Melting the ice
He finished third in the home province of Leni Robredo, so President Duterte cannot say that he got zero votes in the turf of the former Camarines Sur congresswoman.
Still, third is third, and landing third in a field of five is not going to endear Camarines Sur politicians to a man who obtained a strong mandate from other parts of the country including the most vote-rich region, Metro Manila.
Vice President Robredo has been reaching out to Duterte, but he looks determined to relegate the VP to her constitutionally specified role as a spare tire.
Duterte knows this is within his prerogative. A president wants to work with persons of his confidence. This is true especially for members of his Cabinet, who serve as his alter ego.
If he had won by a plurality, like Fidel Ramos who persuaded him to seek the presidency, Duterte would probably be open to giving a Cabinet-level post to a vice president from a rival party. FVR made his hugely popular VP Joseph Estrada the chief crime buster – a challenging assignment, considering the enormity of the kidnapping problem at the time in Metro Manila and several other areas.

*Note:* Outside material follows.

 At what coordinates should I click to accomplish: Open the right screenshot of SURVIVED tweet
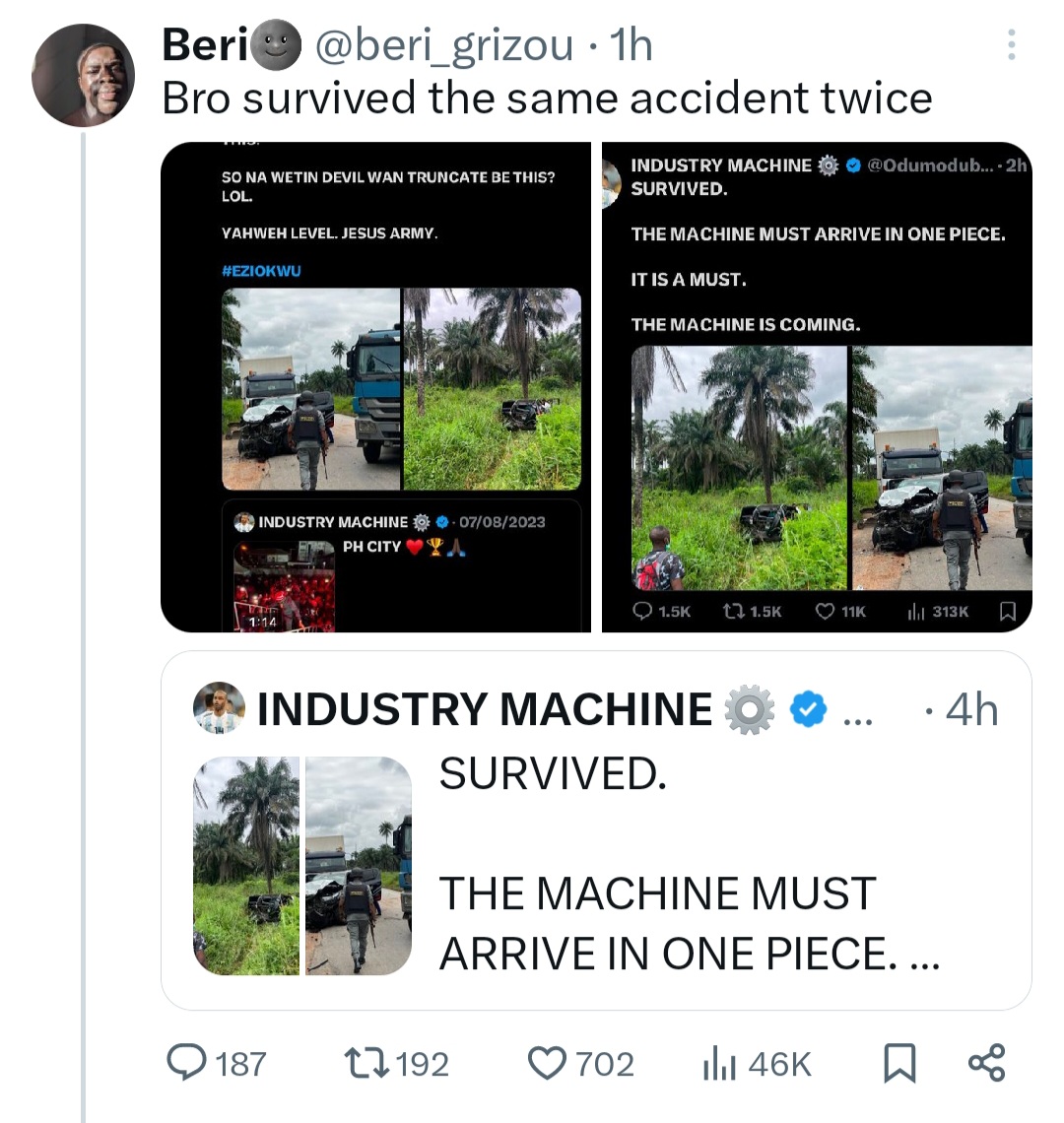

The assignment boosted the popularity not only of Erap but also the cop he picked as his chief enforcer, Panfilo Lacson. Using methods similar to Duterte’s, minus the jokes and braggadocio of “Bato” de la Rosa, the taciturn Lacson personally led operations to “neutralize” (his word) the most notorious kidnapping and robbery gangs.
It’s testament to the appeal of such methods in this country that the crime-busting assignment helped catapult Erap to the presidency by a landslide after FVR, and later sent Lacson to the Senate after Erap’s ouster.
Probably because he once served as vice president, Erap gave his own VP a regular Cabinet portfolio. Gloria Macapagal-Arroyo’s stint as social welfare secretary, free of controversy, helped project her as a workaholic, a dedicated even if notoriously crochety public servant.
That image made GMA a desirable alternative to Erap as his hedonistic ways became a national embarrassment. After the excitement provided by the colorful Erap, Pinoys wanted the seemingly bland GMA.
* * * Recollecting these events will probably make Duterte even less inclined to give his VP a chance to shine. The last thing he would want is to have a palatable alternative to himself casting a shadow over his controversial moves on the road to his promised “real change.”
The inclination would be even less because Robredo was the running mate of Mar Roxas, standard bearer of the Liberal Party, which Duterte deems responsible for all the negative reports about him during the campaign – stories that he had cancer, stories about the high crime rate in Davao City and, in the final weeks, the furor over his bank deposits.
That cancer story, incidentally, is also one of the reasons why Duterte has said there are corrupt journalists serving partisan interests.
Duterte has so far made the right noises about working for national unity. But you can sense a hostility simmering just below the surface toward those who were closely identified with the LP and Roxas’ campaign.
Yesterday the casualties were the police officers who openly supported Roxas. The administration will surely deny that politics influenced the identification by no less than the President, on national TV, of five police generals supposedly involved in drug deals. But at least one of the generals raised the fact that he was among the officers seen at a meeting for Roxas at the Novotel.
Duterte, being a former prosecutor, will not open his mouth unless he has something solid to back his serious accusation. And reacting to that detail about the Novotel meeting, he can brush it aside and say that the basic question is whether or not the generals engaged in drug deals. But there are people who will still see politics in the police officers’ public “humiliation,” as Duterte himself described his announcement.
* * * Since Robredo was proclaimed as the Vice President and speculation started about whether she would get a Cabinet position in the new administration, Duterte has repeatedly said that his supporters would get priority in his appointments.
Considering his personality, I think it would be counterproductive to nag him about giving his VP a Cabinet post, which certain quarters known to be supportive of Robredo are doing.
Anyway, Robredo has already said she did not expect any position to be offered by Duterte. And she seems to be embarking on the proper advocacies – women empowerment, poverty alleviation. If we go by the personalities and groups that backed her campaign, she can expect strong support from the private sector.
She has made an effort to melt the ice and reassure the President of her support. It might help that she has reportedly said she does not want to be the leader of the Liberal Party, which looks set to become the new opposition group. The LP can instead have either former president Noynoy Aquino or Roxas as its head.
Robredo has her own constituency, which Duterte can tap in case he changes his mind and decides to improve their working relationship.
She may be relegated to the role of spare tire, not even assigned to cut ceremonial ribbons, but the Vice President is Duterte’s constitutional successor.
A good performer will shine, anyway, with or without his help.